● Data records:
########################################
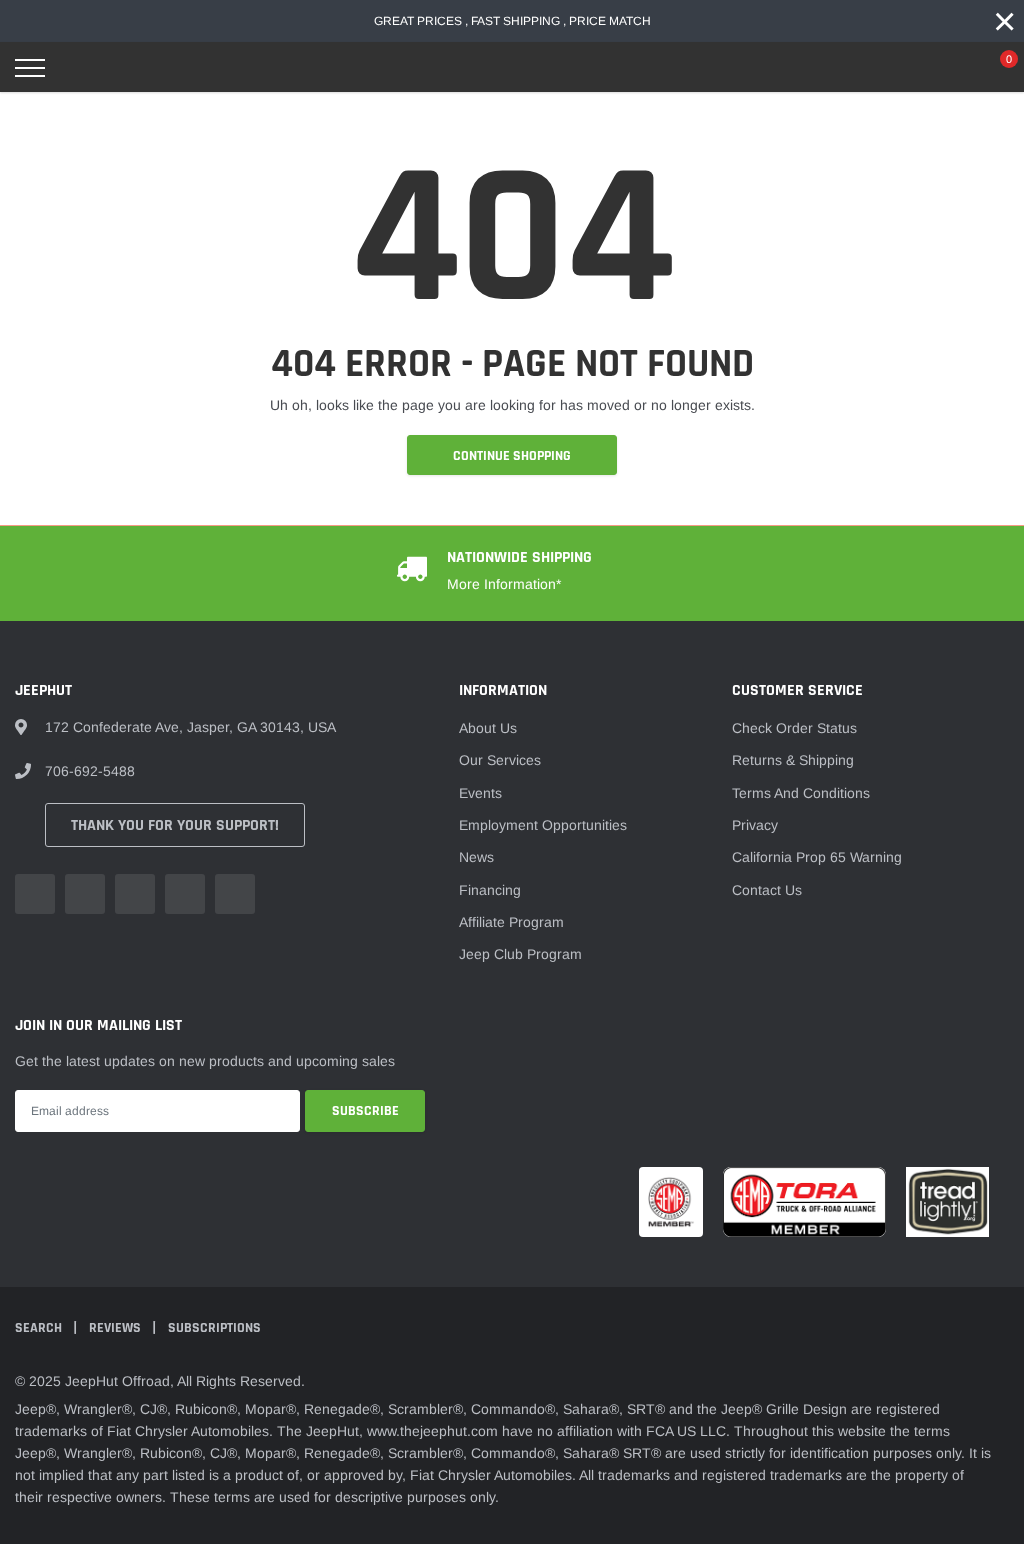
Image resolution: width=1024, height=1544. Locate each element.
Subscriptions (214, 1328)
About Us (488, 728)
########################################
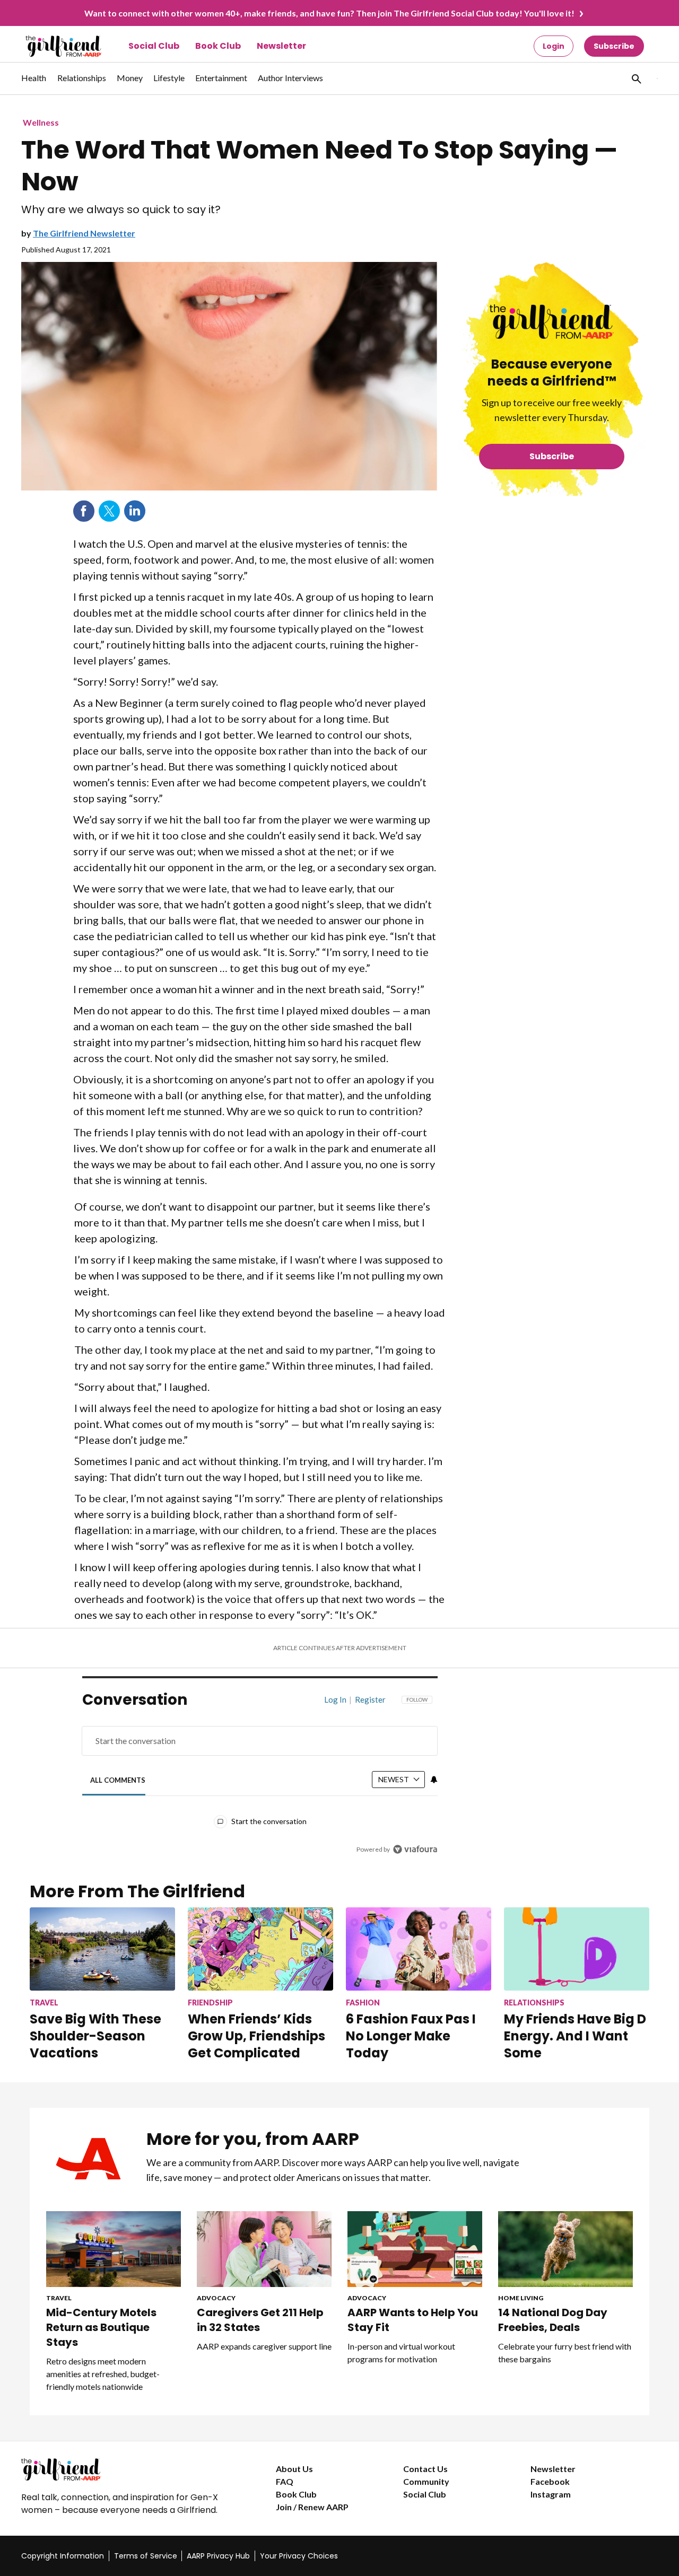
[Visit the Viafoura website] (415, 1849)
########################################
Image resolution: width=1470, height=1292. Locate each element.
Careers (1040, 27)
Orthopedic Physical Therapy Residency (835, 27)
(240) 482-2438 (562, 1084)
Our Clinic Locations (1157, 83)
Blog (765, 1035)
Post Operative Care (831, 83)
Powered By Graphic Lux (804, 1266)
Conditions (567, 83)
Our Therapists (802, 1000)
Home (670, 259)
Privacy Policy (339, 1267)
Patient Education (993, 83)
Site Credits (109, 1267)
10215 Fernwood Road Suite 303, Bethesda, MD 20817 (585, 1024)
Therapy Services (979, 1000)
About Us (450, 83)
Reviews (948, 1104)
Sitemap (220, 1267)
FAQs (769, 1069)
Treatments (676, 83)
########################################
● What to produce: All lines above from the one holding "Site Credits (109, 1267)" to the one holding "Treatments (676, 83)", inclusive, are to be copied exactly; no other line is wanted.

● Result of the task:
Site Credits (109, 1267)
10215 Fernwood Road Suite 303, Bethesda, MD 20817 (585, 1024)
Therapy Services (979, 1000)
About Us (450, 83)
Reviews (948, 1104)
Sitemap (220, 1267)
FAQs (769, 1069)
Treatments (676, 83)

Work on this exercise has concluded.